— start of Source —
Yesterday the Third Circuit hosted a day-long dialogue in Philadelphia about media coverage of the federal courts called Judges and Journalists. I was there all day and had the honor of presenting on one of the panels. It was a fantastic event.
The judicial turnout was strong. Chief Judge Smith and Judges Krause and Roth were there all day, and Judges McKee and Chagares were there too, along with a bevy of district-court and state-court judges. (I sat next to a judge who worked on a David Bowie sewing project all morning.)
Oral argument video
The Ninth Circuit posts videos of its oral arguments on youtube. Yesterday an attendee asked why the Third Circuit doesn’t do that, too. Chief Judge Smith responded, “Stay tuned.” Pressed by the moderator what that meant, the Chief gave a friendly no-comment. I then pointed out that the Third Circuit website already makes it easy to access audio of oral arguments. Chief Judge Smith responded, “Thank you, Matthew — but stay tuned.” Make of that what you will.
— end of Source —
### [Instruction A]
Copy out the passage of the Judges and Journalists post from "Yesterday the Third" to "project all morning.)".
### [Instruction B]
Answer these questions from the Judges and Journalists post:
(i) In which city was the day-long dialogue held?
(ii) Which circuit posts videos of its oral arguments on youtube?
(iii) What did the judge seated next to the writer work on all morning?
— start of Supplied material —
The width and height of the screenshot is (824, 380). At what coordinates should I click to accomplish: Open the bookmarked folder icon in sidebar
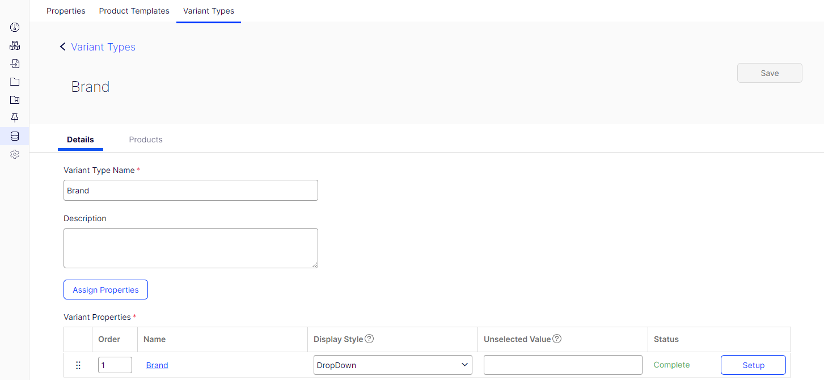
— end of Supplied material —
### [Final answer A]
Yesterday the Third Circuit hosted a day-long dialogue in Philadelphia about media coverage of the federal courts called Judges and Journalists. I was there all day and had the honor of presenting on one of the panels. It was a fantastic event.
The judicial turnout was strong. Chief Judge Smith and Judges Krause and Roth were there all day, and Judges McKee and Chagares were there too, along with a bevy of district-court and state-court judges. (I sat next to a judge who worked on a David Bowie sewing project all morning.)

### [Final answer B]
(i) Philadelphia
(ii) The Ninth Circuit
(iii) A David Bowie sewing project